Monday, May 11, 2015

Vince Staples: "Señorita"

Vince Staples signed to Def Jam two years ago, but it hasn't shown much in his music. He's still a pokerfaced and determinedly unflashy rapper—seemingly allergic to spelling out his fraught themes—and it was initially hard to imagine the form his career might take under the auspices of a major. Last year's Hell Can Wait was a more-than-promising start, though, as the Long Beach MC built on the promise of his formative mixtapes, offering bleak, out-of-time gangsta rap amalgams that drew from backpacker and modern street rap traditions.

Now, on what is apparently the first single from his upcoming LP,  Staples tips the scales toward current trap music parlance. Superficially, the inclusion of Future signals this, but the key is more in the pointillistic production from chameleonic Chicago duo Christian Rich, and Staples' own austere flow. Future’s contribution is not a sinuous melodic hook, as one might expect, but clipped, dry triplets: The song’s chorus is a sample cut bluntly out of the first verse of his "Covered N Money". On the original, it was part of a rev-up to explosive euphoria, but stripped of context, the dully intoned snippet takes on a haunting, ritualistic sound.

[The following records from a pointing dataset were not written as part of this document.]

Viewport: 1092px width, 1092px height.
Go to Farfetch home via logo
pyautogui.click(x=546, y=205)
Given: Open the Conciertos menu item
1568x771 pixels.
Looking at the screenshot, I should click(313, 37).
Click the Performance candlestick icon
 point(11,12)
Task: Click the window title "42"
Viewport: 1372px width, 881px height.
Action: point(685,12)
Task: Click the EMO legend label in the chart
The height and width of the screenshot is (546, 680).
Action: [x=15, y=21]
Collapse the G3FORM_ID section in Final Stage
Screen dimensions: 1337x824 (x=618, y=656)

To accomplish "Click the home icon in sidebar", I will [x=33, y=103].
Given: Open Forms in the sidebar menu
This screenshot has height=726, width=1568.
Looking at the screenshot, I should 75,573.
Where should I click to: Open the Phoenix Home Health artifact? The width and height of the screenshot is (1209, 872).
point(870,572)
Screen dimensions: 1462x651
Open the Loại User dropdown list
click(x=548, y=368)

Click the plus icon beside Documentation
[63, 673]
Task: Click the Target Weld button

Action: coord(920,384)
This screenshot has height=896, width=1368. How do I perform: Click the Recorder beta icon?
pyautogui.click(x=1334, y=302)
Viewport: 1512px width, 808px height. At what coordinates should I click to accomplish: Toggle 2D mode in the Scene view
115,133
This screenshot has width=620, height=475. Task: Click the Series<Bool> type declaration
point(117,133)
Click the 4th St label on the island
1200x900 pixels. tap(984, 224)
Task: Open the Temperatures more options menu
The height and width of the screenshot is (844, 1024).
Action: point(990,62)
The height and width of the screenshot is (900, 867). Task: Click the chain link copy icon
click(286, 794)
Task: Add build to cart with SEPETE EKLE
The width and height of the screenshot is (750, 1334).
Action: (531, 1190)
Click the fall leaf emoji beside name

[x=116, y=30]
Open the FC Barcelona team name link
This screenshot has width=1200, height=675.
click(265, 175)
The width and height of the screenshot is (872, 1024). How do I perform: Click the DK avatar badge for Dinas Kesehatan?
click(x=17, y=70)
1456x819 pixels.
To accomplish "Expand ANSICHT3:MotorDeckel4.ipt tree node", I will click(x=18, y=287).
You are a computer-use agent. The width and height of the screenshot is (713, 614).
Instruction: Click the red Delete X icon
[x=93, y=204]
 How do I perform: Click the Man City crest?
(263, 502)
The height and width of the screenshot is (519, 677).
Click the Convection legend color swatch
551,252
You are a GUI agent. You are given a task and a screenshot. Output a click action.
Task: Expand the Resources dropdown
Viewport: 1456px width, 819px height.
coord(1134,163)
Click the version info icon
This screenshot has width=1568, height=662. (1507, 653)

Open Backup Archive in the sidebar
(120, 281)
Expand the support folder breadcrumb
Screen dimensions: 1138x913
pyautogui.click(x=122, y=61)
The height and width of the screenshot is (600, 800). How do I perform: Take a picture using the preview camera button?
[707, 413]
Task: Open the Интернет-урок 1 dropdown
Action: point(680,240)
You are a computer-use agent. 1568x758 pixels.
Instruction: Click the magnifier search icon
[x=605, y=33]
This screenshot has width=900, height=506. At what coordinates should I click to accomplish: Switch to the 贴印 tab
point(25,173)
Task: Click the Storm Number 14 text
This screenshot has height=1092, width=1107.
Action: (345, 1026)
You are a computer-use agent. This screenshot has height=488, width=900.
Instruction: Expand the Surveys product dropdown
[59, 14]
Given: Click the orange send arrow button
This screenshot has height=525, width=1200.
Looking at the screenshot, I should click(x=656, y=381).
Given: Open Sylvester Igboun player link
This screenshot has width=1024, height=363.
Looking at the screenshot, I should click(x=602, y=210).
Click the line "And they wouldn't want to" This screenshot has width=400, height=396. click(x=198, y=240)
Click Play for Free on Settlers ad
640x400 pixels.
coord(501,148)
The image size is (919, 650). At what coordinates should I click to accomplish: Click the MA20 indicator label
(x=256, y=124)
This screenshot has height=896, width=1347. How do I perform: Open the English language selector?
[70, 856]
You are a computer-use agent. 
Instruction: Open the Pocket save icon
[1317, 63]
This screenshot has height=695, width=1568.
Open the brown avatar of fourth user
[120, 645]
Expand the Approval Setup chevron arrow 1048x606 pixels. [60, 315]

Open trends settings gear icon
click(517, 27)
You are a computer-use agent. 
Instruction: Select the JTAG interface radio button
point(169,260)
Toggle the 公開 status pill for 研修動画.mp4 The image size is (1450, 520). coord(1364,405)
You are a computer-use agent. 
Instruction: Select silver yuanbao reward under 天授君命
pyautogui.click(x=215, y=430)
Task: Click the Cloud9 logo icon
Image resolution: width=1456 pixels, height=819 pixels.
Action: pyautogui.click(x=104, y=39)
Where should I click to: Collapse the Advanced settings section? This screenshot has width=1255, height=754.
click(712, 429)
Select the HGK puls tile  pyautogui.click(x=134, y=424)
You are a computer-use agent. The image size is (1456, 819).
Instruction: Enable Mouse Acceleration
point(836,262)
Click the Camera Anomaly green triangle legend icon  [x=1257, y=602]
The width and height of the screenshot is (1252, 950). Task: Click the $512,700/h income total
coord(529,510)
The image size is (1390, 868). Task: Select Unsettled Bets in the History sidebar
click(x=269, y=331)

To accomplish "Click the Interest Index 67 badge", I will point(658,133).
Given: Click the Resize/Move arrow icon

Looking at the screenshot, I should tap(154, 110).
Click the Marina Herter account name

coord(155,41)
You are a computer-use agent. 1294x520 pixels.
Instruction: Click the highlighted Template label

Vince is his restrained best, taking victory laps between brief, animated moments of violence. He nudges his steady flows in new directions without showing the seams—never forsaking his calculated sense of cool, but never letting it dull the power of his tableaus. His words breathe on the track, even if it takes a second to read between the lines and process that a death comes at the end of each verse. The track is only thrown into disorder in the instrumental release: all blown-out vocals, mournful, cascading harpsichord figures, and one swan-song blast from a wordless digi-chorale. The restraint and discipline that has always served Staples works new magic here, and bodes well for Summertime.